Data extracted from a collection:
>>>>>
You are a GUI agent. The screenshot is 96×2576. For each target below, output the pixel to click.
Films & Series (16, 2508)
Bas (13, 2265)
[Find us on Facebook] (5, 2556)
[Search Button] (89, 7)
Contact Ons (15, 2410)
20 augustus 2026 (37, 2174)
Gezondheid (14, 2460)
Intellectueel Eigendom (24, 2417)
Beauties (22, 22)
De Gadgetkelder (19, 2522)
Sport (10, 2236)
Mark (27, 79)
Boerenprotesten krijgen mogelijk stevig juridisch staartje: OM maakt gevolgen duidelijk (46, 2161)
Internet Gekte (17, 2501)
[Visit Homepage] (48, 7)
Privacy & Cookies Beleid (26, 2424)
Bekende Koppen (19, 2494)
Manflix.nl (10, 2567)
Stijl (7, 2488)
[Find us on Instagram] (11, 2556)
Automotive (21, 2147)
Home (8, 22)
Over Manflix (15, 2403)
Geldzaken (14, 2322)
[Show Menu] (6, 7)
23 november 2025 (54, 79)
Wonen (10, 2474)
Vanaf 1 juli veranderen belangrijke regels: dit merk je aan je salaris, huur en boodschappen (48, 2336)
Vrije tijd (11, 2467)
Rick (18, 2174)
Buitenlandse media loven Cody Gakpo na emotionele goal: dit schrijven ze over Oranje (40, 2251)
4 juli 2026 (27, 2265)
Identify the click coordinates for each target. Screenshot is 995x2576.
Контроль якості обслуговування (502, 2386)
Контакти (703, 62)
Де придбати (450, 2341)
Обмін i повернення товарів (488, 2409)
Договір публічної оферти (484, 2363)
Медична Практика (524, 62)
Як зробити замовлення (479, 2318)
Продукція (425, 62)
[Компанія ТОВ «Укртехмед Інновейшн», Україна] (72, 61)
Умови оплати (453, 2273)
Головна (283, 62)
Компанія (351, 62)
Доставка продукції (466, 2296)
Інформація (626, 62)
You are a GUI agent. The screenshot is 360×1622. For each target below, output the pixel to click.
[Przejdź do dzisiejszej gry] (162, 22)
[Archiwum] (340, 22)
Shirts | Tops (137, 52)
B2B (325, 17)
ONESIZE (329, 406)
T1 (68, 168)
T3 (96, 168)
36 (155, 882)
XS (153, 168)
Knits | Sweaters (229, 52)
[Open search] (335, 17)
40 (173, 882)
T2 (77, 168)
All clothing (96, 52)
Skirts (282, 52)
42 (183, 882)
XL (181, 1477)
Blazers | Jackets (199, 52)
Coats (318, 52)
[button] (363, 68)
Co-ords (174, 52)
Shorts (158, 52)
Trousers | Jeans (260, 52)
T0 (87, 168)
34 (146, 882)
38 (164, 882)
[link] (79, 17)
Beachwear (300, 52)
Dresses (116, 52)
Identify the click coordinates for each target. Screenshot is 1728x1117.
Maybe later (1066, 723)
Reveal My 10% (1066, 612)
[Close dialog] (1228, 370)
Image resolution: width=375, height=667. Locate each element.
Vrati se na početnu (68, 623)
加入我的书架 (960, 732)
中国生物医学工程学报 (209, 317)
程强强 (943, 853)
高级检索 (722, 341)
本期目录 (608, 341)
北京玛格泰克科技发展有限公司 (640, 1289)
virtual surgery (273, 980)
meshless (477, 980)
<<<<<
▶ What is needed
How many lines in the records contain the word "Find"? Reply with that number only.

▶ Written solution
2